Extrait du texte:
Le géopolitologue François Thual avait très bien su analyser le renouveau de l'antimaçonnisme dans un numéro de L'Express de 1995, il déclarait : L'affairisme renforce les courants antimaçonniques. Mais attention ! l'antimaçonnisme est comme l'antisémitisme. Une partie de la société a toujours besoin de diaboliser l'autre et de lui accorder une importance démesurée. Les auteurs des Frères invisibles citent cette réflexion de François Thual mais pour mieux en rejeter l'avertissement, ils affirment en page 250 de leur livre : De nombreux frères continuent encore aujourd'hui à penser ainsi.

Certes, l'intention initiale de Gishlaine Ottenheimer et de Renaud Lecadre était bonne et pour cette raison les journalistes avaient été aidés dans leur enquête par des maçons soucieux de faire le ménage dans leur obédience. Malheureusement, les journalistes n'ont pas su adopter une démarche scientifique dans la rédaction de leur ouvrage, c'est-à-dire appuyer chaque argument par un exemple avéré. Bien au contraire, quand les auteurs des Frères invisibles manquent de preuves, ils n'hésitent pas à affubler un homme politique mis en examen du qualificatif "maçon sans tablier". On est obligé de regretter un tel acte de malveillance qui jette une ombre sur la démarche des deux journalistes. D'autant plus que ceux-ci utilisent le lexique antimaçonnique de base. Le fameux sobriquet "frères trois points" est usé à l'envi au fil des trois cent cinquante pages. On sait que cette expression fut créée et popularisée par le tristement célèbre Léo Taxil. Auteur de pamphlets antimaçonniques et antisémites à la fin du XIXè siècle, ce dernier jubilerait s'il savait que son vocabulaire haineux était utilisé à l'aube du XXIè siècle. Mais Taxil n'est pas la seule source douteuse des deux journalistes. Parmi les références d'Ottenheimer et Lecadre on trouve la revue Faits et documents publiée par Emmanuel Ratier, un homme réputé d'extrême-droite. Une enquête rigoureuse pouvait-elle colporter les ragots des nostalgiques du fascisme ? Avec Les Frères invisibles, nous ne sommes pas très loin des propos lepenistes sur le prétendu complot judéo-maçonnique !

Données fournies:
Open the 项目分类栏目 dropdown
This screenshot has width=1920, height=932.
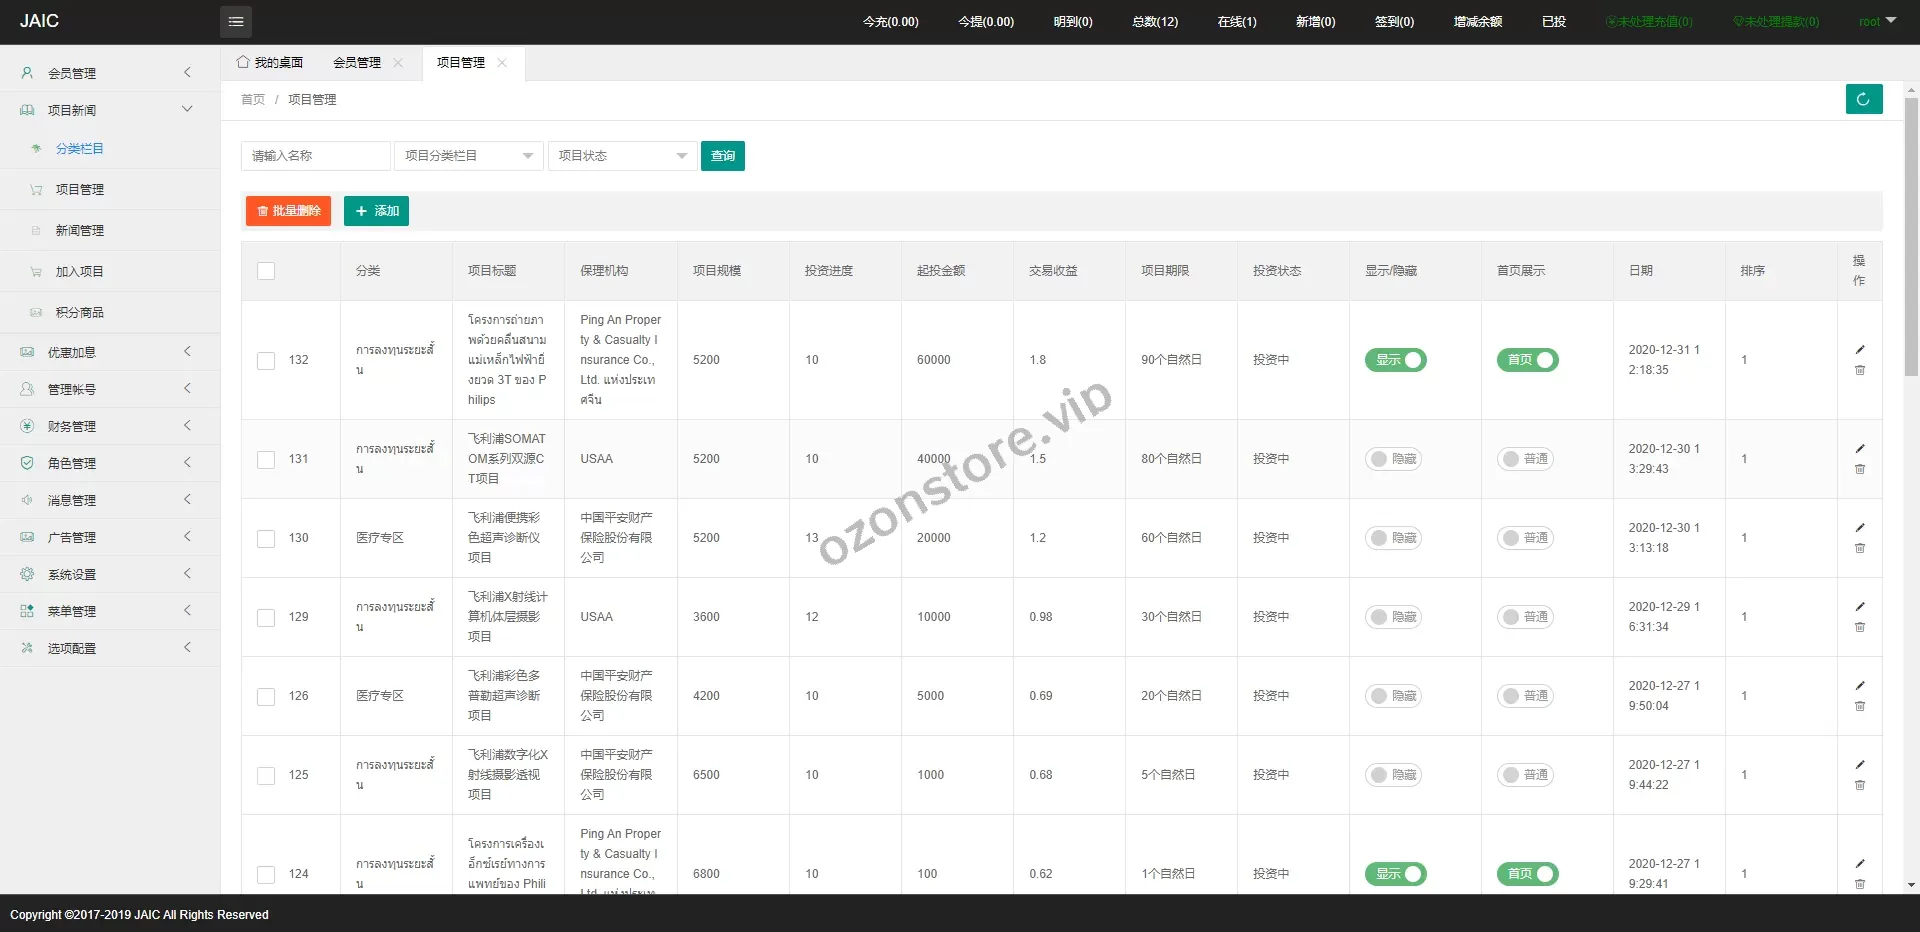pyautogui.click(x=468, y=156)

Tâches à réaliser:
[1] D'après l'extrait sur Les Frères invisibles, qui a créé et popularisé l'expression « frères trois points » ?
[2] Prolongez l'extrait sur Les Frères invisibles à partir de sa dernière phrase.

Réponses aux tâches:
[1] Léo Taxil, auteur de pamphlets antimaçonniques et antisémites à la fin du XIXe siècle.

[2]
Le plus grand reproche que l'on peut opposer aux auteurs du livre est la volonté manifeste de "grossir le trait". Leur paranoïa manifeste les pousse à voir des francs-maçons partout sans prendre la peine de vérifier auprès des intéressés. En outre Ottenheimer et Lecadre semblent fachés avec les chiffres ou les gonflent dans le sens qui sied à leur ouvrage. D'après eux les effectifs de la Grande Loge Unie d'Angleterre ont fondu de moitié, à 400000, depuis que le gouvernement de Tony Blair a mis sur la place publique la question de l'incompatibilité entre le serment maçonnique et les fonctions de magistrat ou de policier (page 292). En réalité, les effectifs de la GLUA sont passés de 450 000 à 400000 depuis l'obligation de transparence des maçons d'Albion quand ceux-ci sont fonctionnaires de police ou de la justice. On voit bien que 50 000 maçons de moins en quatre ans ne représentent pas du tout la moitié de 450 000 !

Enfin comment peut-on accepter les thèses des deux enquêteurs quand on lit à la page 48 que le Grand-Orient de France a rendu facultative la croyance au GADLU en 1887. Cela pourrait paraître anodin mais dans l'histoire profane cela reviendrait à publier un livre sur la Révolution française dans lequel on pourrait découvrir avec surprise que la Bastille a été prise le 14 juillet 1799 ! Les deux journalistes ne se contentent pas de cette seule erreur grossière, dans leur livre on peut apprendre que les femmes sont initiées au GODF : Isabelle Thomas, l'ancienne leader lycéenne, Harlem Désir, l'ancien responsable de S.O.S. racisme (...) ne font pas mystère de leur appartenance au GO (page 131). Dès lors un livre dans lequel des coquilles aussi grosses apparaissent ne peut pas être crédible.

Les frères invisibles est donc bien une enquête au VITRIOL mais au sens profane du mot. Ghislaine Ottenheimer prétend que le langage maçonnique est à double sens. Il est fort regrettable qu'elle ne connaisse pas le sens initiatique du mot VITRIOL, à savoir, connais-toi toi même et tu pourras te remettre en cause. Avec cet outil Madame l'enquêtrice aurait pondu un tout autre livre.

Droit de réponse de Emmanuel Ratier, journaliste d'extrême-droite, rédacteur du confidentiel "Faits et documents"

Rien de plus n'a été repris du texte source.